INFORMATION SUPPLIED Start Marker

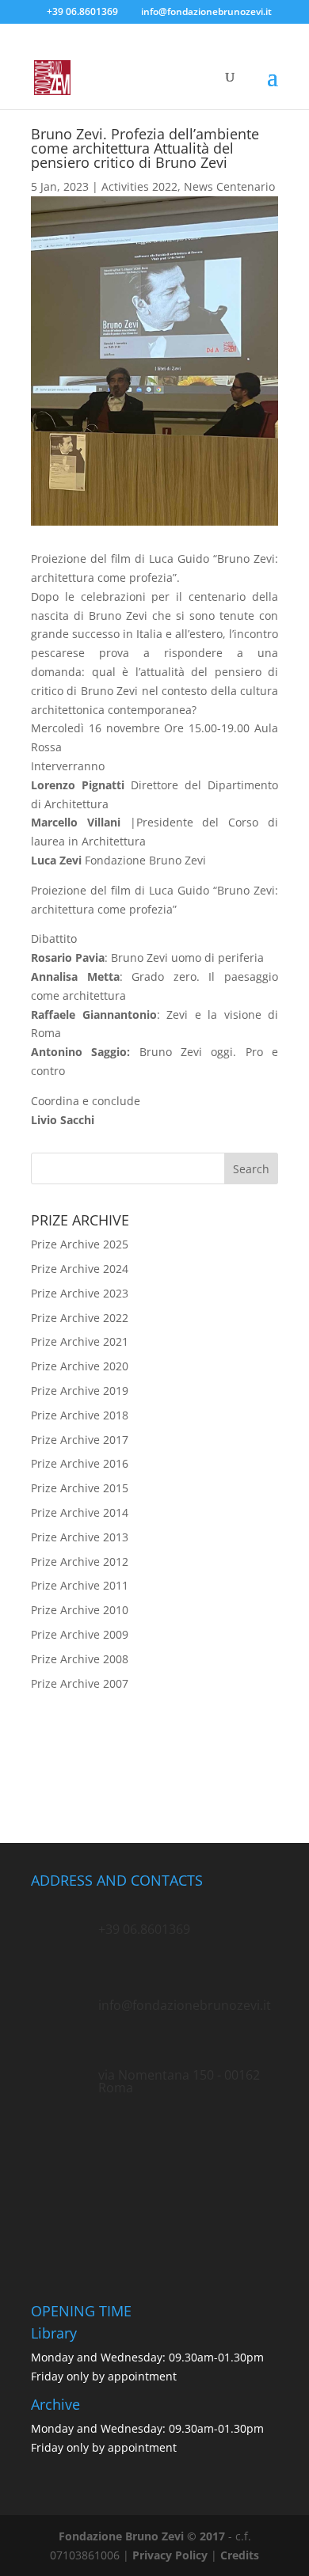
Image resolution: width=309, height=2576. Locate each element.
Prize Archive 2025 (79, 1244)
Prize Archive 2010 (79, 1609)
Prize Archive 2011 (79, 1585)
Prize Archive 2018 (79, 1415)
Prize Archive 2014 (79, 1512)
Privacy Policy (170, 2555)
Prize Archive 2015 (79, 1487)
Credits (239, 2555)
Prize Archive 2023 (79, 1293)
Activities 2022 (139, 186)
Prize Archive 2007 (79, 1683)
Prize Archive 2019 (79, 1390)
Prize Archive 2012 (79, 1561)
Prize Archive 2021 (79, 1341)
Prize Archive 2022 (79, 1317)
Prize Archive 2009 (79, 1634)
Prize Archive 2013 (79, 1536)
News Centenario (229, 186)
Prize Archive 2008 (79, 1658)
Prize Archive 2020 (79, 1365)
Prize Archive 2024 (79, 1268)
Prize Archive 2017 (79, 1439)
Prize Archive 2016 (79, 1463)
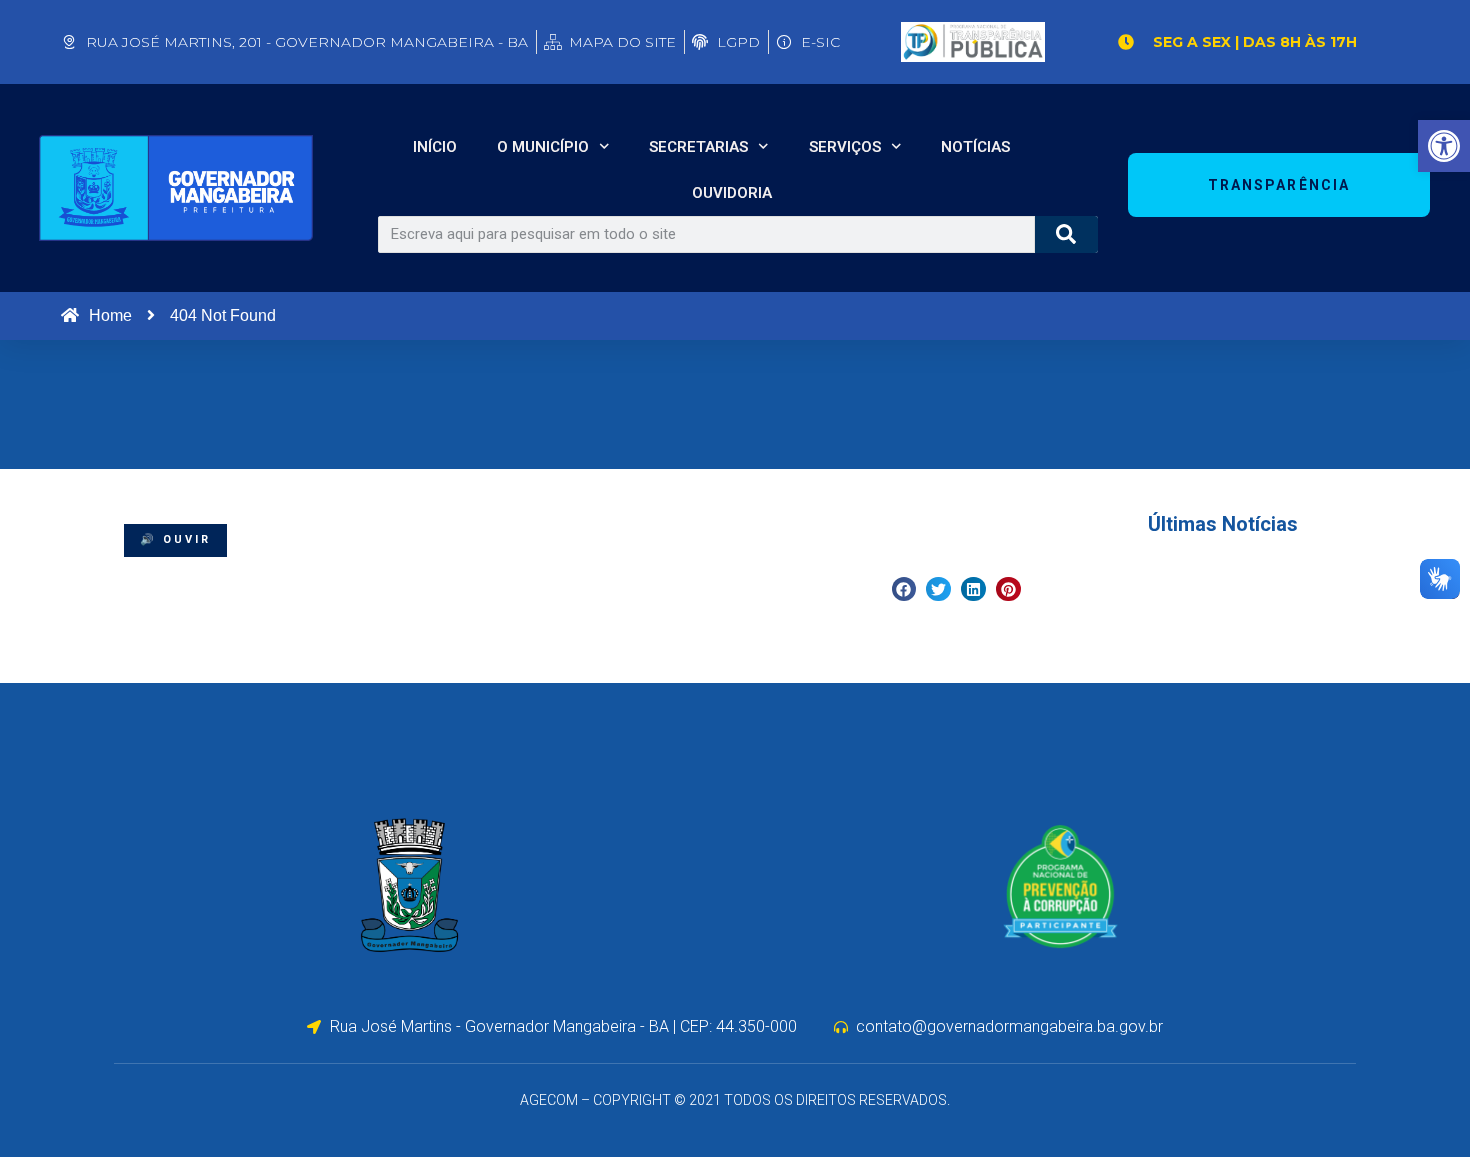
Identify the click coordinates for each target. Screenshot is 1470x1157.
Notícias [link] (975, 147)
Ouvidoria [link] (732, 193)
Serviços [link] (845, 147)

INFORMATION SUPPLIED End Marker
INFORMATION SUPPLIED Start Marker

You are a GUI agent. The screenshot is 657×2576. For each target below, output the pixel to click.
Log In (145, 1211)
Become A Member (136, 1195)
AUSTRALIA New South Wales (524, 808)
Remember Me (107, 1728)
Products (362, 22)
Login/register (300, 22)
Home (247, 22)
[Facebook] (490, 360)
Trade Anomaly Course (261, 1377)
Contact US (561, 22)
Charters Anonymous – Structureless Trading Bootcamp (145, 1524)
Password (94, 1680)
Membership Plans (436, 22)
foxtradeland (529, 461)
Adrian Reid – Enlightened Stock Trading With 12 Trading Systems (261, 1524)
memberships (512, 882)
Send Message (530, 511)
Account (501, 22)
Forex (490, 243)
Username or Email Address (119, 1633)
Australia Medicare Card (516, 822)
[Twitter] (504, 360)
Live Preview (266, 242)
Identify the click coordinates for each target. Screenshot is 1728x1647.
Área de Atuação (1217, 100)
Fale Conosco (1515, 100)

INFORMATION SUPPLIED End Marker
INFORMATION SUPPLIED Start Marker

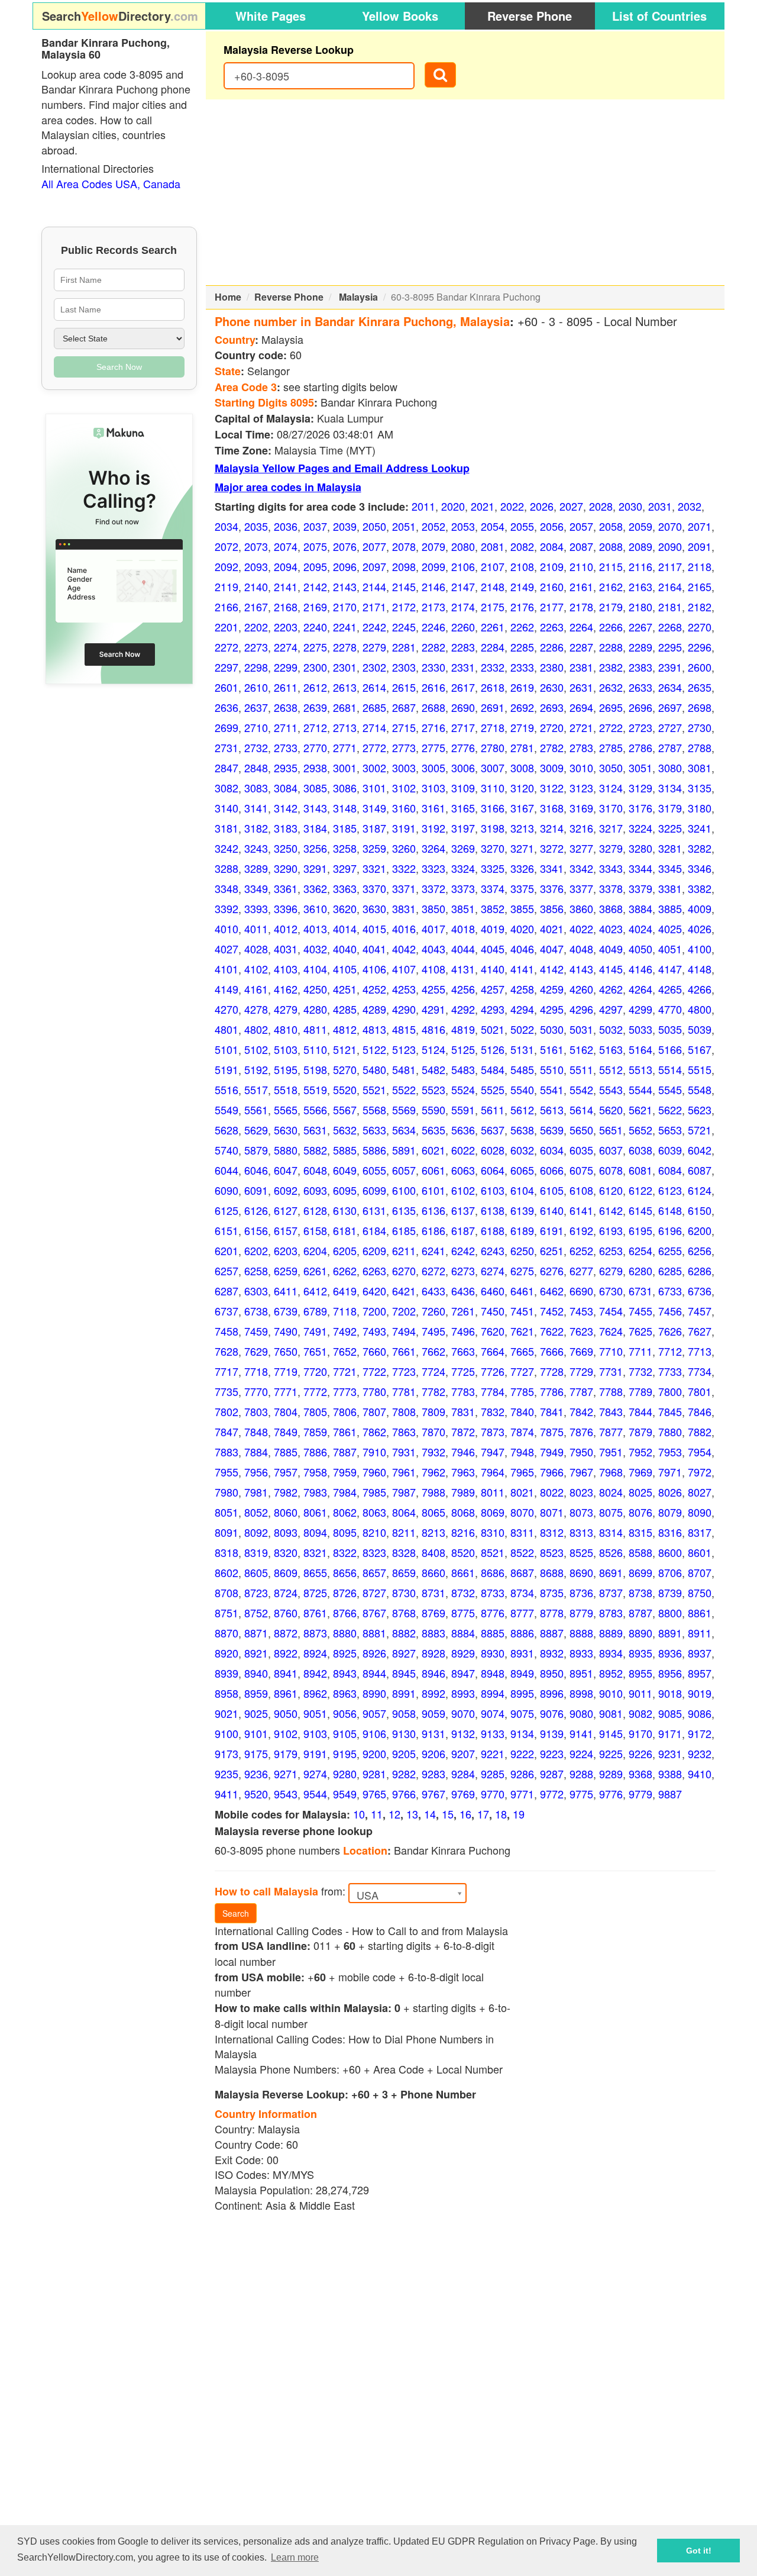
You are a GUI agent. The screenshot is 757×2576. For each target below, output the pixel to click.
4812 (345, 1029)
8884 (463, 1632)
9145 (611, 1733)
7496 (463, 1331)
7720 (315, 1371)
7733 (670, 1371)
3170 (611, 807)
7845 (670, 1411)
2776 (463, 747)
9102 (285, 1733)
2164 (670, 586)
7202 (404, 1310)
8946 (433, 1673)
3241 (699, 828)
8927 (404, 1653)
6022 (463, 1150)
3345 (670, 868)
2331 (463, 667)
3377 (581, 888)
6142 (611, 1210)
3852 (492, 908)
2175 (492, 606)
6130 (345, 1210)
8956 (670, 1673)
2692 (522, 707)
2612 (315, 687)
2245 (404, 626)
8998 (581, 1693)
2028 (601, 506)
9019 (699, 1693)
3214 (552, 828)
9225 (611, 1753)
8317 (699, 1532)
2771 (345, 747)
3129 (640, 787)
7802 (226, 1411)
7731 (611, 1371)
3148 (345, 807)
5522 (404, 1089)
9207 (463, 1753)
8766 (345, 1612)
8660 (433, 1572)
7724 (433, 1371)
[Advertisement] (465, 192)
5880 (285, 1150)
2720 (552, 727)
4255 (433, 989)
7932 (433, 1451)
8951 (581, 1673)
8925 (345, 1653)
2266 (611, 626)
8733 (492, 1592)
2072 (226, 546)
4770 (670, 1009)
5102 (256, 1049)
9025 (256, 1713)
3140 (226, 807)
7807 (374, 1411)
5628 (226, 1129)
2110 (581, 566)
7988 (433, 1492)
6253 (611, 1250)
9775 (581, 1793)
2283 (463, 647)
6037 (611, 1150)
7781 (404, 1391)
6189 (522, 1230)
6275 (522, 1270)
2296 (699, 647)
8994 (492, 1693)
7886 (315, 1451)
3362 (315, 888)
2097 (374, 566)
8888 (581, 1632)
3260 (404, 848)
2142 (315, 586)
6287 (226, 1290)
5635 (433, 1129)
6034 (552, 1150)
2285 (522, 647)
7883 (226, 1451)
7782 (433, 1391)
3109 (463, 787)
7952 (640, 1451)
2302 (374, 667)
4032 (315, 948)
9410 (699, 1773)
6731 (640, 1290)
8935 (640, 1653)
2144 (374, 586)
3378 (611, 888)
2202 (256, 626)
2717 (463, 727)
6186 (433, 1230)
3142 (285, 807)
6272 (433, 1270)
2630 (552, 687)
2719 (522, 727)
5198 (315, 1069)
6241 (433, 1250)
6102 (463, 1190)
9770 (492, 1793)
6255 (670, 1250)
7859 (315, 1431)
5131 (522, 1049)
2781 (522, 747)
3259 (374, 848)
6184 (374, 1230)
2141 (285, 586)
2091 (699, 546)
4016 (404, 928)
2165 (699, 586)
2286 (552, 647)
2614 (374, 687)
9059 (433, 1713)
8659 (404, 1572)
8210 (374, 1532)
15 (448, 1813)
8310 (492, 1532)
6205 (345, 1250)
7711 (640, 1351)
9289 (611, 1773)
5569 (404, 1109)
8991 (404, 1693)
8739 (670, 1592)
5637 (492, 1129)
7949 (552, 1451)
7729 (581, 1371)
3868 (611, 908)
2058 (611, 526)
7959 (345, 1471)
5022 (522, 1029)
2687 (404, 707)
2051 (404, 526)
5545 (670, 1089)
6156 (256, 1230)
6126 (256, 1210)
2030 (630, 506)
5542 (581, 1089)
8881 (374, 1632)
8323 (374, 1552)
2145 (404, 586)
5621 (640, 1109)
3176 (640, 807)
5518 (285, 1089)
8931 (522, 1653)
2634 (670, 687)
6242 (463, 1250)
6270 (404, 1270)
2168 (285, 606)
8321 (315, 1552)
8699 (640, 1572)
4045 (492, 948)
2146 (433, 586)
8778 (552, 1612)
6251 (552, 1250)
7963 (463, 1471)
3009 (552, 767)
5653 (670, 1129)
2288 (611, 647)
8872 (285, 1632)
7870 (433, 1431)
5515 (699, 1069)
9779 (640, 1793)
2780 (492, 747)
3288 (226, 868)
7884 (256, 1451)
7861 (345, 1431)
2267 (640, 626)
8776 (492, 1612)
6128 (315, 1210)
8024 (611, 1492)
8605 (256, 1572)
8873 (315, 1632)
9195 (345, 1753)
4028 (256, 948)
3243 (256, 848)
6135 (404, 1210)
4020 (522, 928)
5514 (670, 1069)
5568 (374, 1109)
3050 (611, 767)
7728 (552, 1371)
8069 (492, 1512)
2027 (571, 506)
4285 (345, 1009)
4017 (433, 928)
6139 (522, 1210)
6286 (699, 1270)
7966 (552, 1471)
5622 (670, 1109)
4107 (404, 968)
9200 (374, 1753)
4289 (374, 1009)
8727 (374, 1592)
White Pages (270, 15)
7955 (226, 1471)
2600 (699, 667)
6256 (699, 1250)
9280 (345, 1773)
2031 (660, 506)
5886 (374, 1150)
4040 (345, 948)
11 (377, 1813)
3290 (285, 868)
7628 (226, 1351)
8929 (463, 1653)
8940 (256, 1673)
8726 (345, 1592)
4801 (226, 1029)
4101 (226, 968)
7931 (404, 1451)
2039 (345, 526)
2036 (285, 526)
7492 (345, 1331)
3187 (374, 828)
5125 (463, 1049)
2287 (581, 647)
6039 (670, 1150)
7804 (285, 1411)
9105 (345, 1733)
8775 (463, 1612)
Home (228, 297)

INFORMATION SUPPLIED End Marker

# WHAT IS EXPECTED
Begin with the line above that has "Products (362, 22)" and continue through the line that has "Fale Conosco (1515, 100)", setting each one down exactly. Stop there.

# OUTPUT BELOW
Products (362, 22)
Login/register (300, 22)
Home (247, 22)
[Facebook] (490, 360)
Trade Anomaly Course (261, 1377)
Contact US (561, 22)
Charters Anonymous – Structureless Trading Bootcamp (145, 1524)
Password (94, 1680)
Membership Plans (436, 22)
foxtradeland (529, 461)
Adrian Reid – Enlightened Stock Trading With 12 Trading Systems (261, 1524)
memberships (512, 882)
Send Message (530, 511)
Account (501, 22)
Forex (490, 243)
Username or Email Address (119, 1633)
Australia Medicare Card (516, 822)
[Twitter] (504, 360)
Live Preview (266, 242)
Identify the click coordinates for each target. Screenshot is 1728x1647.
Área de Atuação (1217, 100)
Fale Conosco (1515, 100)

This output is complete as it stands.